En 2009, la CCI a enregistré 11 demandes de proposition d'expert, 3 demandes de nomination d'expert et une demande d'administration de la procédure d'expertise, soit au total 15 nouvelles affaires. Dans 4 d'entre elles, les parties ne souhaitaient pas que l'expert rende un rapport à l'issue d'une mission d'expertise particulière, mais siège au sein d'un Adjudication Board ou d'un Dispute Board. Dans un cas, le Centre international d'expertise a été non seulement invité à nommer un expert, mais aussi à se prononcer sur une demande de récusation visant cet expert. La demande a été rejetée.

Les 15 affaires en question ont intéressé au total 31 parties, originaires d'Allemagne, d'Autriche, de Chine (y compris Hong Kong), des Etats-Unis, de Finlande, de France, de Grèce, des îles Vierges britanniques, d'Italie, d'Oman, des Pays-Bas, de Pologne, du Portugal, de République tchèque, de Russie, de Slovénie, de Turquie et du Venezuela. Les experts proposés ou nommés venaient quant à eux d'Allemagne, des Etats-Unis, de Finlande, de France, de République tchèque, du Royaume-Uni et de Suisse.

Les domaines dans lesquels les services d'un expert étaient requis ont été ceux de la construction (4 affaires), de l'ingénierie automobile et ferroviaire (4), de l'ingénierie générale (2), de l'équipement technique (2), du droit (2) et de la finance (1).

DOCDEX

DOCDEX est un service spécialisé destiné à régler les différends en matière de crédits documentaires, de remboursements entre banques, d'encaissements et de garanties. Les procédures sont conduites [Page17:] sur pièces par trois experts choisis sur une liste tenue par la Commission de technique et pratiques bancaires de la CCI qui tranchent de manière rapide et impartiale des litiges relevant de l'application des différentes règles bancaires de la CCI, dont les plus récentes versions en vigueur des Règles et usances uniformes relatives aux crédits documentaires (RUU 600) et des Règles uniformes relatives aux garanties sur demande (RUGD 758).

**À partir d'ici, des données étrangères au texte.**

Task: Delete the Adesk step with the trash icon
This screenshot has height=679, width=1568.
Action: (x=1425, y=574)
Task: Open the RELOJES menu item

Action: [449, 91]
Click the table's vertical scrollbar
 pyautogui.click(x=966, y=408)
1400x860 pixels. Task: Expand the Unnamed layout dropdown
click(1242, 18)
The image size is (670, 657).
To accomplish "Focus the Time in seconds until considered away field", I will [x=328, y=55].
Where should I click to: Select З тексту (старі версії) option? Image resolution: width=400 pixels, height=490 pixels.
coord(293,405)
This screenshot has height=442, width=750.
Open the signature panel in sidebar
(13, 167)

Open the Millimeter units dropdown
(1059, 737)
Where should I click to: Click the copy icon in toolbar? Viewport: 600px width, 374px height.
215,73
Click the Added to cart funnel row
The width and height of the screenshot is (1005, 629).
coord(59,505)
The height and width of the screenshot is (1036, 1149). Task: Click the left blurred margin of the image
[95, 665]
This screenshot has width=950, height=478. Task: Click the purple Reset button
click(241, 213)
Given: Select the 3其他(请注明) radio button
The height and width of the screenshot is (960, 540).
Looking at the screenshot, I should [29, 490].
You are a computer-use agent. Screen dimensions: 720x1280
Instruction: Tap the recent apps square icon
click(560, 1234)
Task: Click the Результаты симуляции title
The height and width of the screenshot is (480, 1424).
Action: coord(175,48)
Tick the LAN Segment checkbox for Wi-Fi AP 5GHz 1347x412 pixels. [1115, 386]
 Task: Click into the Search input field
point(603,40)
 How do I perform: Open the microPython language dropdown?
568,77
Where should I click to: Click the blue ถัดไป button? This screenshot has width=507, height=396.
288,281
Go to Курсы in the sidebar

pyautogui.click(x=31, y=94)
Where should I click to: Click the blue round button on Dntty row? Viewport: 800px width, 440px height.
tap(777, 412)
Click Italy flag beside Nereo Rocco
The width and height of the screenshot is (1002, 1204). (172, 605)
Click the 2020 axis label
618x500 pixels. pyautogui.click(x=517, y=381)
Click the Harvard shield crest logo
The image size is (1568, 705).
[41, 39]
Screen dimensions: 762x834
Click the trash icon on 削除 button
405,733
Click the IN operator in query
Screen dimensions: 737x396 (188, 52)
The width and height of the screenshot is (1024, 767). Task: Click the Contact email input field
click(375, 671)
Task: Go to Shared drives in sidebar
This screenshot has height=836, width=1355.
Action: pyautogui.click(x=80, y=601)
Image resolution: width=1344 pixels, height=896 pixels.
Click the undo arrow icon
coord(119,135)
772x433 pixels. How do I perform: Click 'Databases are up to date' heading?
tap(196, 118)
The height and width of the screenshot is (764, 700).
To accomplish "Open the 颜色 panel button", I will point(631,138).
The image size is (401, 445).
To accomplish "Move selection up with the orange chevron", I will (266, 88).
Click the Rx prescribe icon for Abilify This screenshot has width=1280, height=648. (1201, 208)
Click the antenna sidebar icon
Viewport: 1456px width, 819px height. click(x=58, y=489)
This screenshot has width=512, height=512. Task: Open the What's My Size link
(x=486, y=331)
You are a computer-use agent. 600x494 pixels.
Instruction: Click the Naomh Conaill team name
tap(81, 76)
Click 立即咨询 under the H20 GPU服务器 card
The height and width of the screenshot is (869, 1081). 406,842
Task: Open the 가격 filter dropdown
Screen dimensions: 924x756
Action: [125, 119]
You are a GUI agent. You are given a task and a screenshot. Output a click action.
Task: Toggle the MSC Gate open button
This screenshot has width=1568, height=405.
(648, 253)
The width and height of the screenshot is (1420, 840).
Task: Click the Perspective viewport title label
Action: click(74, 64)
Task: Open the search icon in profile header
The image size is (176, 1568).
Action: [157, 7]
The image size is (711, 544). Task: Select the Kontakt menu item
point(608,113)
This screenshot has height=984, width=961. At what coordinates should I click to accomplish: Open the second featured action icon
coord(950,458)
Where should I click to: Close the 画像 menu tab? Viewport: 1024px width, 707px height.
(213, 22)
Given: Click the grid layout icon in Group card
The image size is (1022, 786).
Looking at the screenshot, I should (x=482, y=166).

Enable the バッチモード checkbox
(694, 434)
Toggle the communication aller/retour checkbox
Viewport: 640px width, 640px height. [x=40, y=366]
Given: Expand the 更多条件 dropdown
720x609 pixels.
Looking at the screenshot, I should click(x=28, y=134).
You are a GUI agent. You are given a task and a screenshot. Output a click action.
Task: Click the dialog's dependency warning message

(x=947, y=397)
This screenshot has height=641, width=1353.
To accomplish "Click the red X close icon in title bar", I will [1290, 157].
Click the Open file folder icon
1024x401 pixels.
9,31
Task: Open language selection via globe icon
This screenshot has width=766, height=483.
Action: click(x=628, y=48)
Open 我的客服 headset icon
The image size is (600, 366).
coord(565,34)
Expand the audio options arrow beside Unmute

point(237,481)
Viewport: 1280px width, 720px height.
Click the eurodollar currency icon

Au total, 16 demandes de décision DOCDEX ont été adressées à la CCI en 2009. Les 36 parties à ces affaires étaient originaires d'Australie, d'Autriche, du Bahreïn, du Bangladesh, du Canada, de Chine, de Corée du Sud, des Emirats arabes unis, d'Espagne, des Etats-Unis, de Grèce, d'Inde, d'Italie, de Libye, de Malaisie, de Monaco, de Pologne, du Qatar, du Royaume-Uni, de Suisse, du Taipei chinois, de Turquie, de Tunisie et du Vietnam, tandis que les 39 experts nommés pour trancher les différends venaient d'Allemagne, d'Autriche, du Bahreïn, de Belgique, du Canada, de Chine (Hong Kong), du Danemark, des Etats-Unis, de France, de Grèce, d'Iran, d'Italie, de Malaisie, du Mexique, du Pakistan, de République tchèque, du Royaume-Uni, de Singapour et de Suisse (3 affaires ont été retirées par les parties avant qu'aucun expert ne soit nommé). La durée moyenne des affaires DOCDEX enregistrées en 2009 a été de 56 jours et la plupart n'ont pas coûté plus que les frais forfaitaires de 5 000 dollars fixé dans l'Appendice du Règlement DOCDEX.

Dispute Boards

Les Dispute Boards sont des organes permanents mis en place pour la durée d'un contrat afin de résoudre les différends pouvant survenir au cours de son exécution. Les parties qui utilisent le Règlement de la CCI relatif aux Dispute Boards peuvent faire appel à la CCI pour nommer des membres de Dispute Boards et se prononcer sur les demandes de récusation les visant, ainsi que pour examiner les décisions rendues par ces organes. Les parties qui ne rencontrent aucune difficulté en cours de procédure et n'ont pas besoin d'autre aide de la CCI sont aussi libres d'utiliser le Règlement de la CCI relatif aux Dispute Boards sans recourir au Centre des Dispute Boards de la CCI. En 2009, une seule demande a été adressée à la CCI au titre de ce règlement, en vue d'obtenir une décision au sujet d'une demande de récusation déposée à l'encontre du président d'un Dispute Board comprenant des membres originaires d'Allemagne, des Etats-Unis et d'Italie qui avait été formé dans le contexte d'un projet de construction entre des parties originaires d'Europe et d'Amérique latine. Le fait qu'aucune autre intervention de la CCI n'ait été requise dans le cadre de son Règlement relatif aux Dispute Boards souligne le caractère exhaustif de ce dernier et l'effet préventif de telles structures permanentes de règlement des différends.